▶ Prompt
Rewrite the lines from the top through the line with "I will 61,169.", swapping "calendar icon" for "date picker icon" and keeping everything else the same.

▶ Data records
━━━━━━━━━━━━━━━━

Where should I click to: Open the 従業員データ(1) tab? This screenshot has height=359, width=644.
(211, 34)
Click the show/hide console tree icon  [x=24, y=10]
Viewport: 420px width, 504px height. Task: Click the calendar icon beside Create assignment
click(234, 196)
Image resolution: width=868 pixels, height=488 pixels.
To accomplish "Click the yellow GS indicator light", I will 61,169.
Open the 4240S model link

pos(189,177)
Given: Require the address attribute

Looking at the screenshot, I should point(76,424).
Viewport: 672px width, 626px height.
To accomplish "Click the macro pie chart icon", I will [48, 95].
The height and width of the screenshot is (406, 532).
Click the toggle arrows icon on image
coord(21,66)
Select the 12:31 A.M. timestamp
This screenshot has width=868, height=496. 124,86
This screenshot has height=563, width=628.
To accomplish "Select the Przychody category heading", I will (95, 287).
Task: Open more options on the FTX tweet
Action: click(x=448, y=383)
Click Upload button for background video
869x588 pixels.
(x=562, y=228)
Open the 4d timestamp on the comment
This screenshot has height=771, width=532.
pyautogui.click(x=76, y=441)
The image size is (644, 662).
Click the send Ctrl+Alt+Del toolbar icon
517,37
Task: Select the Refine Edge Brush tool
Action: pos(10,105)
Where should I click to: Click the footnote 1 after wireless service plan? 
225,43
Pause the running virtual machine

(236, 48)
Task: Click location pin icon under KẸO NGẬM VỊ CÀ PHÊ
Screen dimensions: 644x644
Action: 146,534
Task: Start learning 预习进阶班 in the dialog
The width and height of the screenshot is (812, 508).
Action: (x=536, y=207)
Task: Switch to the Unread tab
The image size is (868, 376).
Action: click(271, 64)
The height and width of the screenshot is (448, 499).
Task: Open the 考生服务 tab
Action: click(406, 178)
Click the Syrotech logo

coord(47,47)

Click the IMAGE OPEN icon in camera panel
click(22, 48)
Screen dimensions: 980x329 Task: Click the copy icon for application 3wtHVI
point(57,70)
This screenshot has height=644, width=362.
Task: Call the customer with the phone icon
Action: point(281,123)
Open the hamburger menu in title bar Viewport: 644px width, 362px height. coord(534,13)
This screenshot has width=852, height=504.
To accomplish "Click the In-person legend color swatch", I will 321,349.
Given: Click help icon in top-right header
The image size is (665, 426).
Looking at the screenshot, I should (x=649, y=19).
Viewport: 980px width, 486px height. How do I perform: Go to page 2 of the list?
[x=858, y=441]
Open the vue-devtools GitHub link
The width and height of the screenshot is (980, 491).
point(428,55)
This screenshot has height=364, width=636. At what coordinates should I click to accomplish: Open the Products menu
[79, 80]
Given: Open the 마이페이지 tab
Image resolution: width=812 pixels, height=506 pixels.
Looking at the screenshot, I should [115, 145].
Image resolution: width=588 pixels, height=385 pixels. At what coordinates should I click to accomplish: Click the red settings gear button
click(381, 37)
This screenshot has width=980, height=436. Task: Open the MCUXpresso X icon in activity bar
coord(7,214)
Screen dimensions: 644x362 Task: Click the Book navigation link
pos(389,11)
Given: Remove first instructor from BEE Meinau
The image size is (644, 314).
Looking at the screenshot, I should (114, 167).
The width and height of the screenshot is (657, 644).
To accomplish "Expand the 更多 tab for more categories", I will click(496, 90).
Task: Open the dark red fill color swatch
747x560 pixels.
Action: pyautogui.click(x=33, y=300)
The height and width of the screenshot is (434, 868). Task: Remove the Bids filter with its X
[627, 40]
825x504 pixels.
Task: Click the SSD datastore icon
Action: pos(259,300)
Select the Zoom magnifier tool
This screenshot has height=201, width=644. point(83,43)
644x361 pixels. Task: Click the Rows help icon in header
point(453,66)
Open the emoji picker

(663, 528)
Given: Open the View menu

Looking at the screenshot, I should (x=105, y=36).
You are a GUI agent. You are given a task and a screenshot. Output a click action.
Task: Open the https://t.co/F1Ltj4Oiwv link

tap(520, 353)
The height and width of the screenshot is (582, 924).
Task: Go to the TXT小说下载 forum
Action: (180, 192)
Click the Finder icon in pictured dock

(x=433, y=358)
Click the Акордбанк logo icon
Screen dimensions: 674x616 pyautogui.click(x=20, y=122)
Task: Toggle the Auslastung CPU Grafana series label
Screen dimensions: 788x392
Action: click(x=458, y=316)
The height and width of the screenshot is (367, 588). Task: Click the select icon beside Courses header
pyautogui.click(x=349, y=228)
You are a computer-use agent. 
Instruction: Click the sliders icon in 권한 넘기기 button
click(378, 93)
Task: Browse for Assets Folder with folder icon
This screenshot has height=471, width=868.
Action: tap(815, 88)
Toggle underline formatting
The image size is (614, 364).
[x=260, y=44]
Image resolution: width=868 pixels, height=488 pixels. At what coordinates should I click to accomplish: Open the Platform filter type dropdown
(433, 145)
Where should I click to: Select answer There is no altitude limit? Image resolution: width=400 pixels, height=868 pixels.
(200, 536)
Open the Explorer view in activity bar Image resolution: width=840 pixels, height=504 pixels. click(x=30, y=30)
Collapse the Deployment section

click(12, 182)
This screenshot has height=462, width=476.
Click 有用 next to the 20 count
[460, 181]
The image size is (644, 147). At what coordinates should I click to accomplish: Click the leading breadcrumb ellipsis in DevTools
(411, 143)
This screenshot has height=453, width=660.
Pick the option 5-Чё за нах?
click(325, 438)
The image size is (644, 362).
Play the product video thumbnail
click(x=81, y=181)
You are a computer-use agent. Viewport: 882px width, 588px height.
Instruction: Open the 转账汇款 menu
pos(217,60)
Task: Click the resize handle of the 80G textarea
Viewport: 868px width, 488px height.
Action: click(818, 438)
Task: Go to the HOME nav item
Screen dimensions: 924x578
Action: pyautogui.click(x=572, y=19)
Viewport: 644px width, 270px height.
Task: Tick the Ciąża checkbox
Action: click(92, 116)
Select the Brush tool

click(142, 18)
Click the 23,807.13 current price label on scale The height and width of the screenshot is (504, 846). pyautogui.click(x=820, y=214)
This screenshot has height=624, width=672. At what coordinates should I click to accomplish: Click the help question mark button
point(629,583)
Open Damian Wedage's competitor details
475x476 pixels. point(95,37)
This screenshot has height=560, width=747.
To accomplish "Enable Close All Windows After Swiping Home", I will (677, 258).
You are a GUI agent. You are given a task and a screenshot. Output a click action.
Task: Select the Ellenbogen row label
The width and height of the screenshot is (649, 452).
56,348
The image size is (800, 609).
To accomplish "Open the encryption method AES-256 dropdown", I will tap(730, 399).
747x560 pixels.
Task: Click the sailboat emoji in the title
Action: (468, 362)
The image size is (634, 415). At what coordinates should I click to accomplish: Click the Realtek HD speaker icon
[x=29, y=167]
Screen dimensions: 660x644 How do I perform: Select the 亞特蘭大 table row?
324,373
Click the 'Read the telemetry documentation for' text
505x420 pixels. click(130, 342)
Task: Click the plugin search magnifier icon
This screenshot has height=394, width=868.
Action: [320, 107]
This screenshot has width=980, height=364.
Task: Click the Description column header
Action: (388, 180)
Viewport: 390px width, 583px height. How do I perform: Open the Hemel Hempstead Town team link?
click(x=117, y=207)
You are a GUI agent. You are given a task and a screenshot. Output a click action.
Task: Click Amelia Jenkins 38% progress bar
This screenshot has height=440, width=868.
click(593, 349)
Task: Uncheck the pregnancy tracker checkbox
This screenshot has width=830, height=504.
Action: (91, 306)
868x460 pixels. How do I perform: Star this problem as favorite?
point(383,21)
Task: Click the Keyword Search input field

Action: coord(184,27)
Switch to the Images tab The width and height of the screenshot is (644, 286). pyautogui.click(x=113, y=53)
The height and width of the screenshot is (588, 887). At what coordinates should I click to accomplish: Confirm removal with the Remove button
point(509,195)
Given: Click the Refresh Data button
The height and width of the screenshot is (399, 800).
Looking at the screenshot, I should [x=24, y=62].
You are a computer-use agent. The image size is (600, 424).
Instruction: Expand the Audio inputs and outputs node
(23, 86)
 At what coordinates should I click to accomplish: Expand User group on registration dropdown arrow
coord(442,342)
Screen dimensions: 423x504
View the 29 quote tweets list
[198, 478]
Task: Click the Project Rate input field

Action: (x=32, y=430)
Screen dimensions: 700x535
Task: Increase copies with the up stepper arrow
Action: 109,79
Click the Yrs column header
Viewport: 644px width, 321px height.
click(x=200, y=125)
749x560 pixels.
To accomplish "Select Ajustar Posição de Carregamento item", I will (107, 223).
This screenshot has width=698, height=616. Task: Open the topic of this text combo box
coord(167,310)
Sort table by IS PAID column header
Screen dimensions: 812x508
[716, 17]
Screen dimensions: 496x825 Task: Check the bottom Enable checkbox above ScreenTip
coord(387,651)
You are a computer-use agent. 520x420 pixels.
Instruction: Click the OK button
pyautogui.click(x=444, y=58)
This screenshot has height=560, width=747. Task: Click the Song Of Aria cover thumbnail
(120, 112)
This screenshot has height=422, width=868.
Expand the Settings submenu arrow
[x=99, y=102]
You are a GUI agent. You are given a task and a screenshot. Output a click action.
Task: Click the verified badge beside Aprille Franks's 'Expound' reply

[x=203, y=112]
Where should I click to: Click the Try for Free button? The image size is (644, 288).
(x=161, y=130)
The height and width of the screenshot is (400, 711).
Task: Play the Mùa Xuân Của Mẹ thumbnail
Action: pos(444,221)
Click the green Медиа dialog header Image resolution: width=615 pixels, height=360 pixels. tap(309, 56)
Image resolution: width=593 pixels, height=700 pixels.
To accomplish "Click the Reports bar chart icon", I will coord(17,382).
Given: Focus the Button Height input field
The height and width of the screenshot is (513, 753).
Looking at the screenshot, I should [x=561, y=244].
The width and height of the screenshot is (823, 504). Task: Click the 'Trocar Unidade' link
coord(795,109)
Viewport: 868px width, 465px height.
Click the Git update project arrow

━━━━━━━━━━━━━━━━

▶ Complete response
Where should I click to: Open the 従業員データ(1) tab? This screenshot has height=359, width=644.
(211, 34)
Click the show/hide console tree icon  [x=24, y=10]
Viewport: 420px width, 504px height. Task: Click the date picker icon beside Create assignment
click(234, 196)
Image resolution: width=868 pixels, height=488 pixels.
To accomplish "Click the yellow GS indicator light", I will 61,169.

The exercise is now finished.